Here is an example of a velocity (v) vs time (t) graph with constant acceleration (a):
The formula for a is:
$$ {\color{red} a} = \frac{{\color{blue} v_f} - {\color{blue} v_i}}{{\color{gray} t}} $$
Final velocity is represented as vf while initial velocity is represented as vi.

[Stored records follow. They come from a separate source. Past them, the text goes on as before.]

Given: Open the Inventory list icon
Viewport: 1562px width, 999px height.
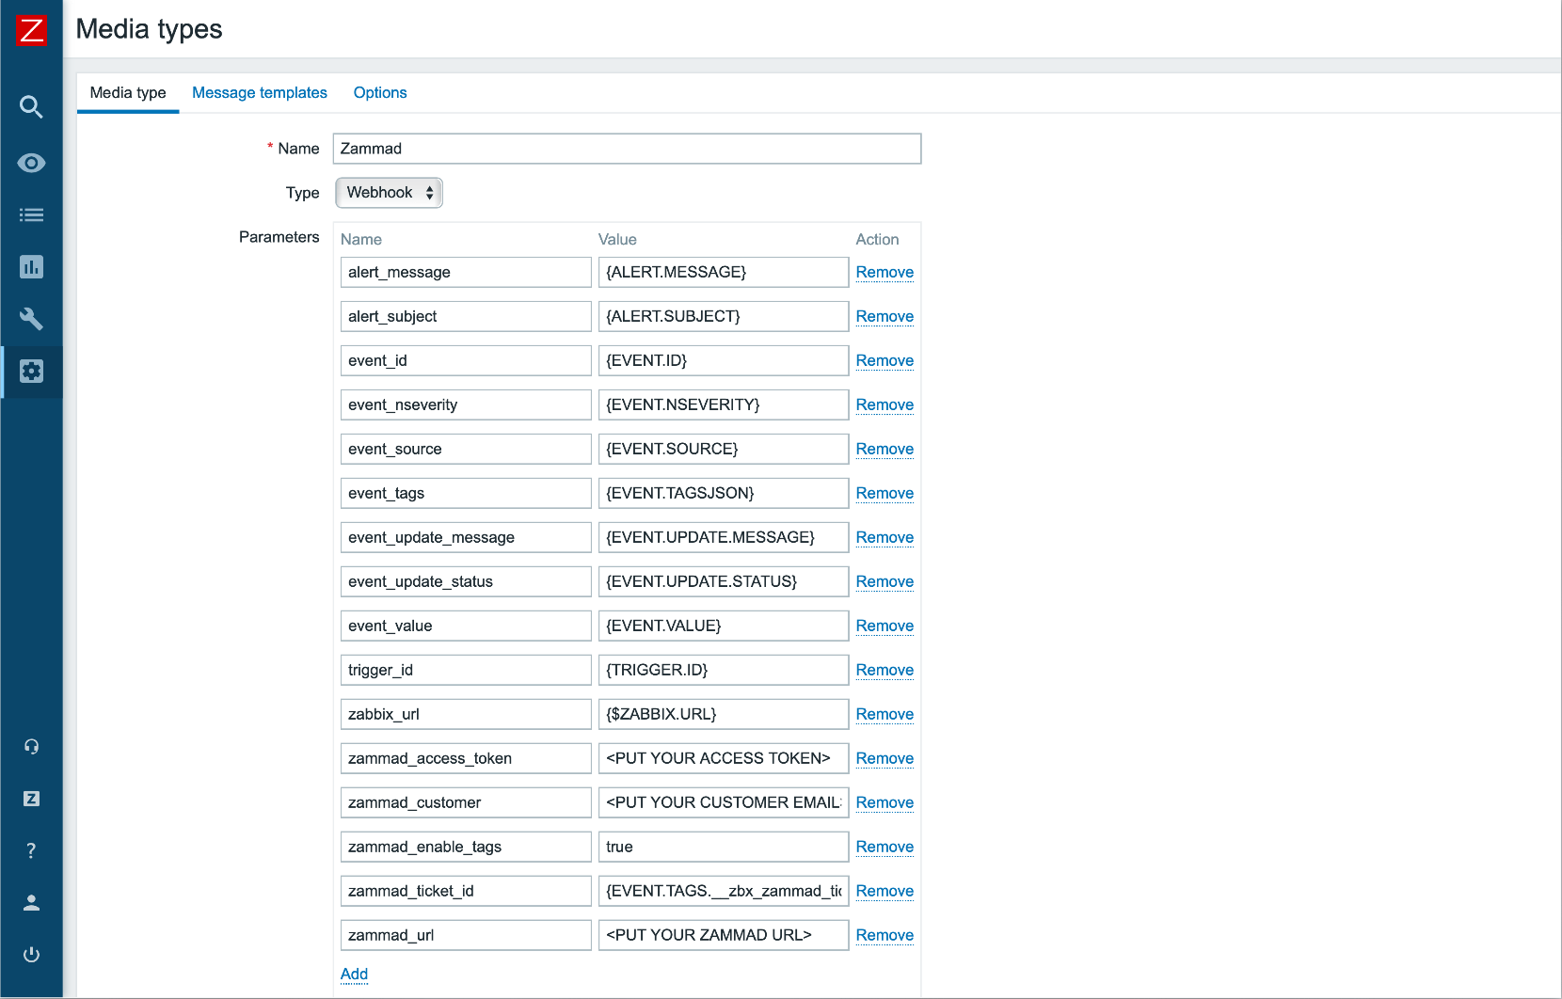Looking at the screenshot, I should [x=31, y=215].
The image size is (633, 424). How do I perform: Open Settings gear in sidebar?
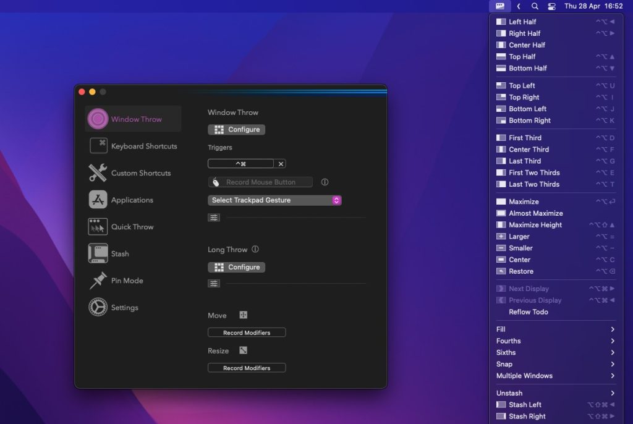(98, 307)
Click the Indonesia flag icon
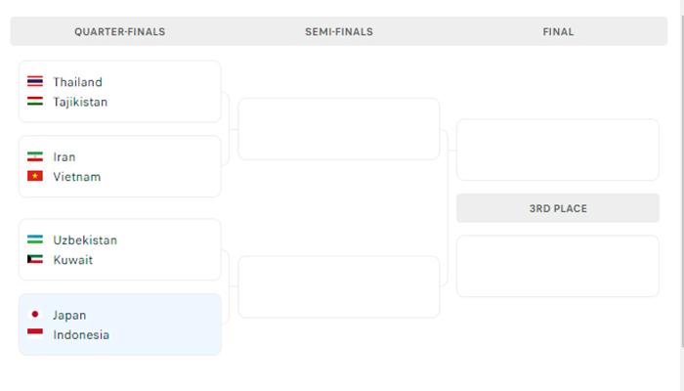This screenshot has width=684, height=391. [35, 334]
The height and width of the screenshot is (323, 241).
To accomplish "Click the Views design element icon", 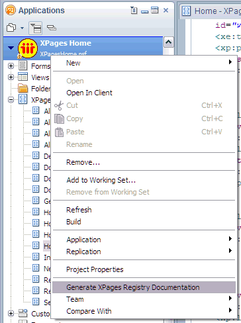I will pos(23,77).
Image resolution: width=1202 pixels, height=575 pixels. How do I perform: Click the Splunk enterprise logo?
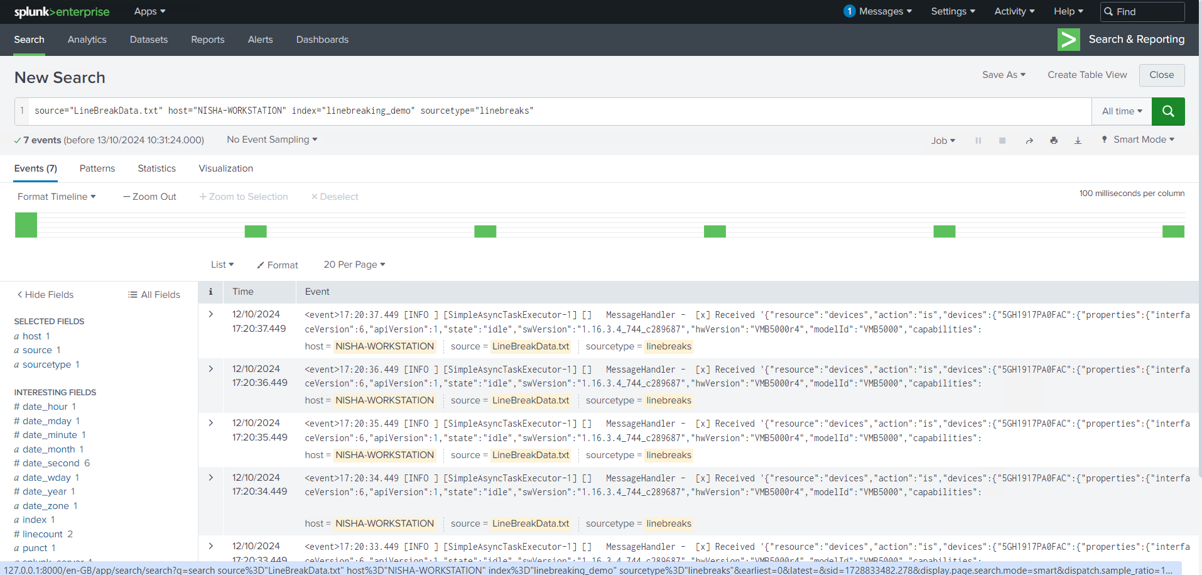[x=62, y=12]
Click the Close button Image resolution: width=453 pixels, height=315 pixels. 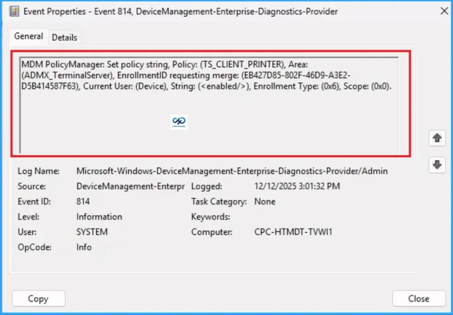[418, 299]
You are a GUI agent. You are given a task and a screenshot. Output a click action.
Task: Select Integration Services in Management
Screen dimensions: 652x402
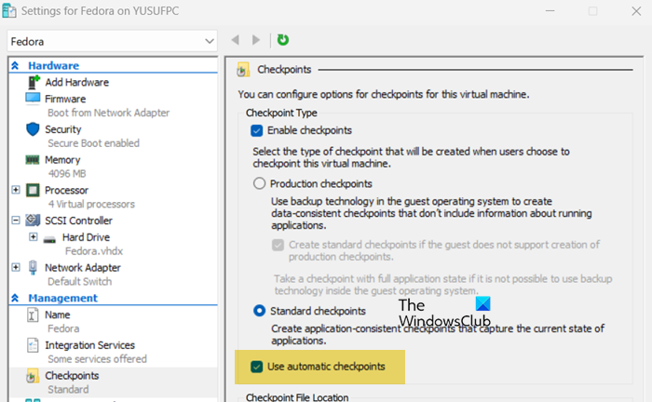(89, 345)
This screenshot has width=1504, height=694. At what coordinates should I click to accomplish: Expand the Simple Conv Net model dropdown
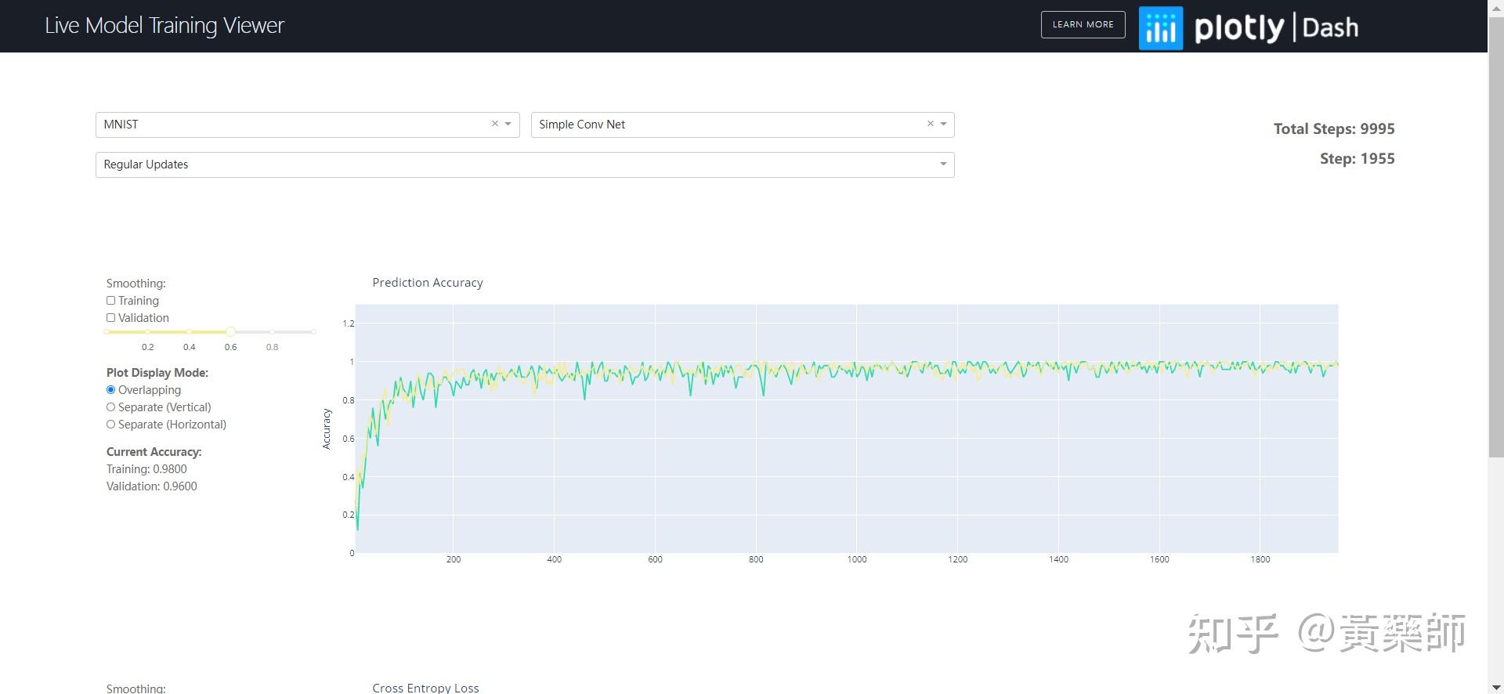tap(943, 124)
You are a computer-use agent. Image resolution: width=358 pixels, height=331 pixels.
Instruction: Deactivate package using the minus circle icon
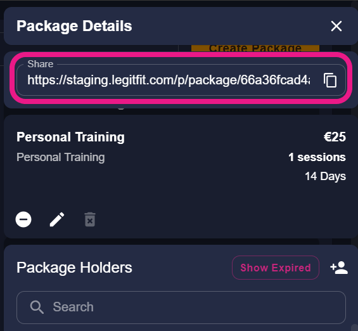coord(23,219)
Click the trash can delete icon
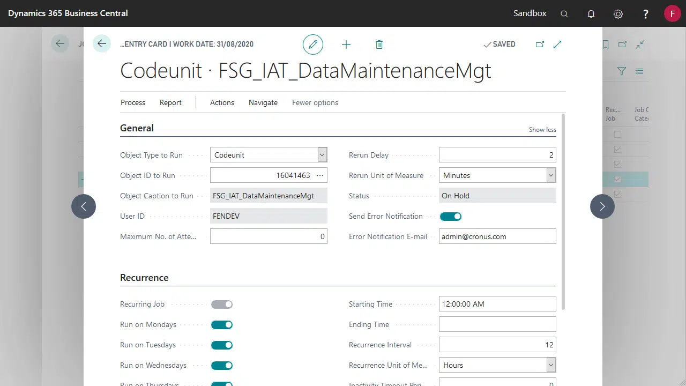686x386 pixels. pyautogui.click(x=379, y=44)
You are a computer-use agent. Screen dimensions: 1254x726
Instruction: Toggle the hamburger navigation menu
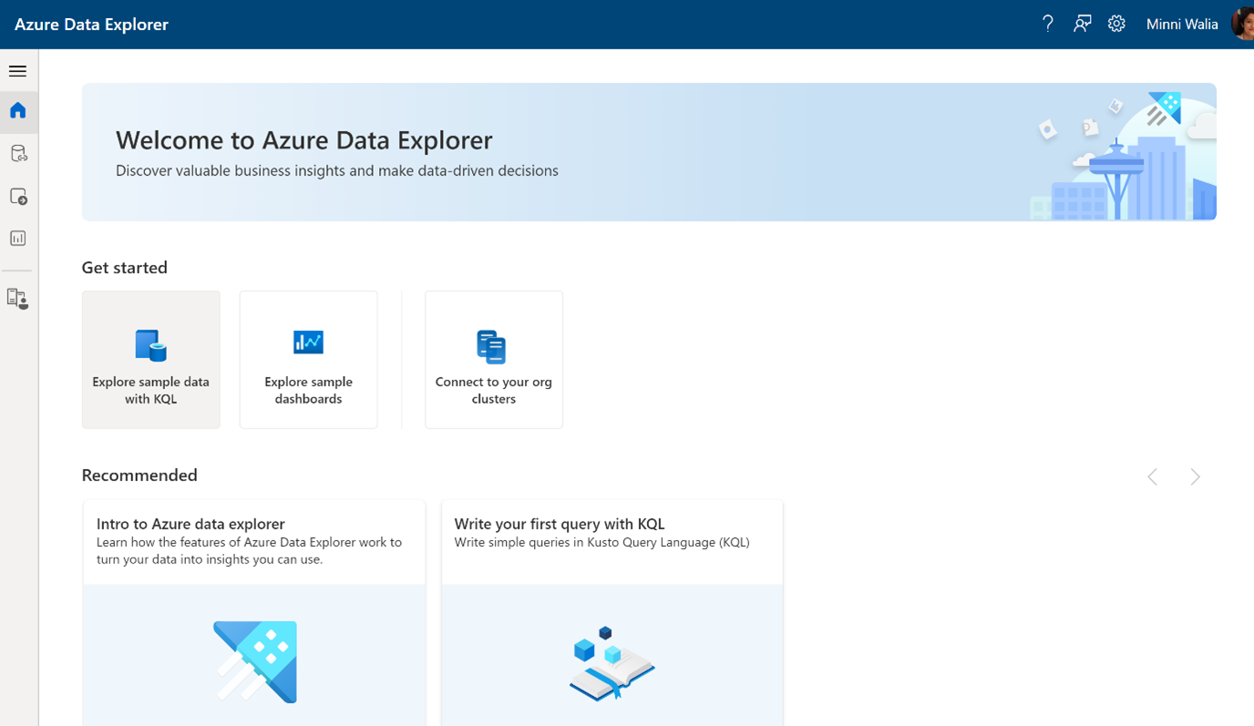point(17,71)
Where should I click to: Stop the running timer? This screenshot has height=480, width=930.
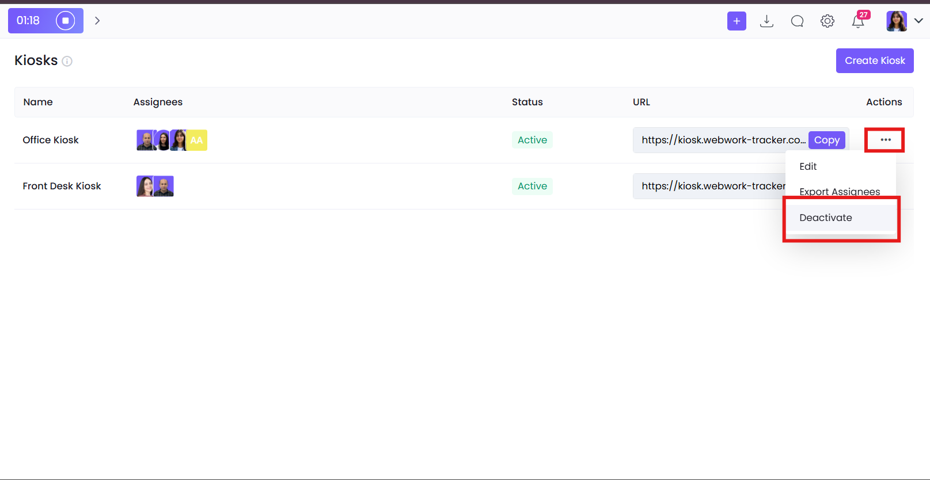[x=65, y=21]
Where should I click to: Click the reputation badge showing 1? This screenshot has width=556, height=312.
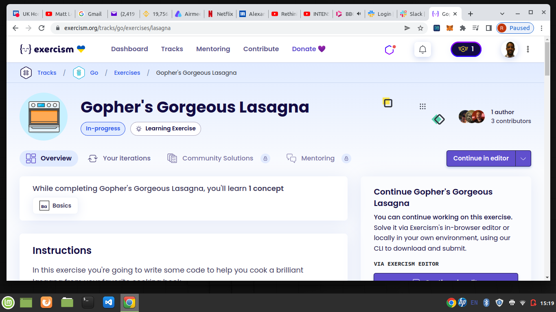[466, 49]
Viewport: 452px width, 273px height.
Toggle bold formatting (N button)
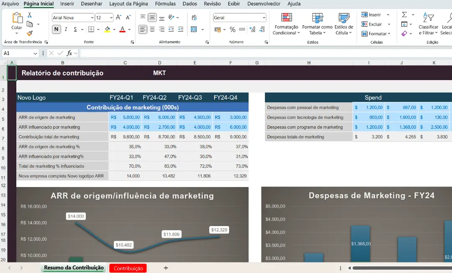[x=57, y=29]
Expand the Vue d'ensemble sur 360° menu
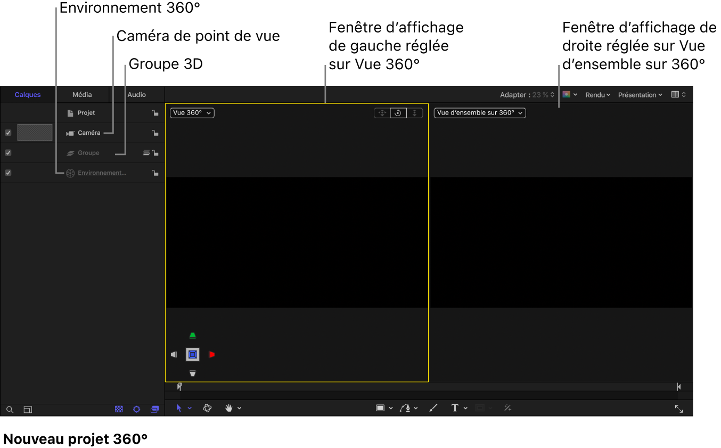Viewport: 721px width, 448px height. point(479,113)
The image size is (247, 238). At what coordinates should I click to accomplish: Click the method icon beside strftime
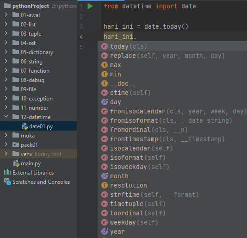pyautogui.click(x=105, y=194)
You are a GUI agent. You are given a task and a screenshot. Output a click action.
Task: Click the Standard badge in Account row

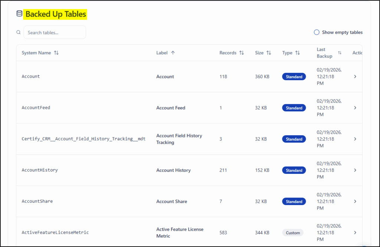pos(294,77)
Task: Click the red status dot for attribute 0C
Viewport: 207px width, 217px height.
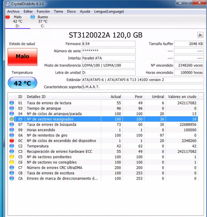Action: tap(12, 141)
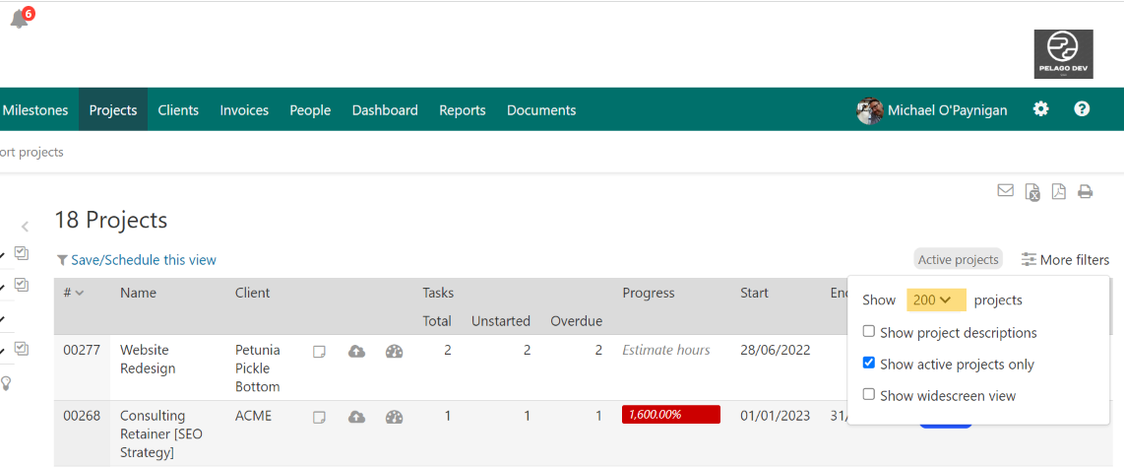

Our first equation of motion is:
$$ \begin{gather} {\color{gray} t}{\color{red} a} = {\color{blue} v_f} - {\color{blue} v_i} \\ {\color{blue} v_f} = {\color{blue} v_i} + {\color{gray} t}{\color{red} a}\end{gather}$$
The average velocity (vavg) can be represented in two ways:
$$ \begin{gather} {\color{blue} v_{avg}} = \frac{{\color{blue} v_f} + {\color{blue} v_i}}{2} \\ {\color{blue} v_{avg}} = \frac{\color{green} s}{\color{gray} t}\end{gather}$$
If we equate them, we get our second equation:
$$ \begin{gather} \frac{{\color{blue} v_f} + {\color{blue} v_i}}{2} = \frac{\color{green} s}{\color{gray} t} \\ {\color{green} s} = \frac{({\color{blue} v_f} + {\color{blue} v_i}) {\color{gray} t}}{2 } \end{gather}$$
Suppose we substitute the first equation into the second one, we can get this:
$$ {\color{green} s} = \frac{(( {\color{blue} v_i} + {\color{gray} t}{\color{red} a}) + {\color{blue} v_i}) {\color{gray} t}}{2 } $$
Or this:
$${\color{green} s} = \frac{({\color{blue} v_f} + ( {\color{blue} v_f} - {\color{gray} t}{\color{red} a})) {\color{gray} t}}{2} $$
If we simplify, we get our third and fourth equation:
$$\begin{align} {\color{green} s} &= \frac{(( {\color{blue} v_i} + {\color{gray} t}{\color{red} a}) + {\color{blue} v_i}) {\color{gray} t}}{2} = \frac{ 2{\color{blue} v_i}{\color{gray} t} + {\color{gray} t^2}{\color{red} a}}{2} = {\color{blue} v_i}{\color{gray} t} + \frac{1}{2}{\color{gray} t^2}{\color{red} a} \\ {\color{green} s} &= \frac{({\color{blue} v_f} + ( {\color{blue} v_f} - {\color{gray} t}{\color{red} a})) {\color{gray} t}}{2} = \frac{2{\color{blue} v_f}{\color{gray} t} - {\color{gray} t^2}{\color{red} a}}{2} = {\color{blue} v_f}{\color{gray} t} - \frac{1}{2} {\color{gray} t^2}{\color{red} a} \end{align}$$
If we make t the subject in the first equation and s the subject in the second equation, then:
$$\begin{align} {\color{gray} t} &= \frac{({\color{blue} v_f} - {\color{blue} v_i})}{\color{red} a} \\ {\color{green} s} &= \frac{({\color{blue} v_f} + {\color{blue} v_i}){\color{gray} t}}{2} \end{align}$$
If we substitute t in the second equation, then:
$$ {\color{green} s} = \frac{({\color{blue} v_f} + {\color{blue} v_i})({\color{blue} v_f} - {\color{blue} v_i})}{2 {\color{red} a}} $$
If we simplify, we get our fifth equation:
$$\begin{align} 2 {\color{red} a} {\color{green} s} = {\color{blue} v_f^2} - {\color{blue} v_i^2} \\ {\color{blue} v_f^2} = {\color{blue} v_i^2} + 2 {\color{red} a} {\color{green} s} \end{align}$$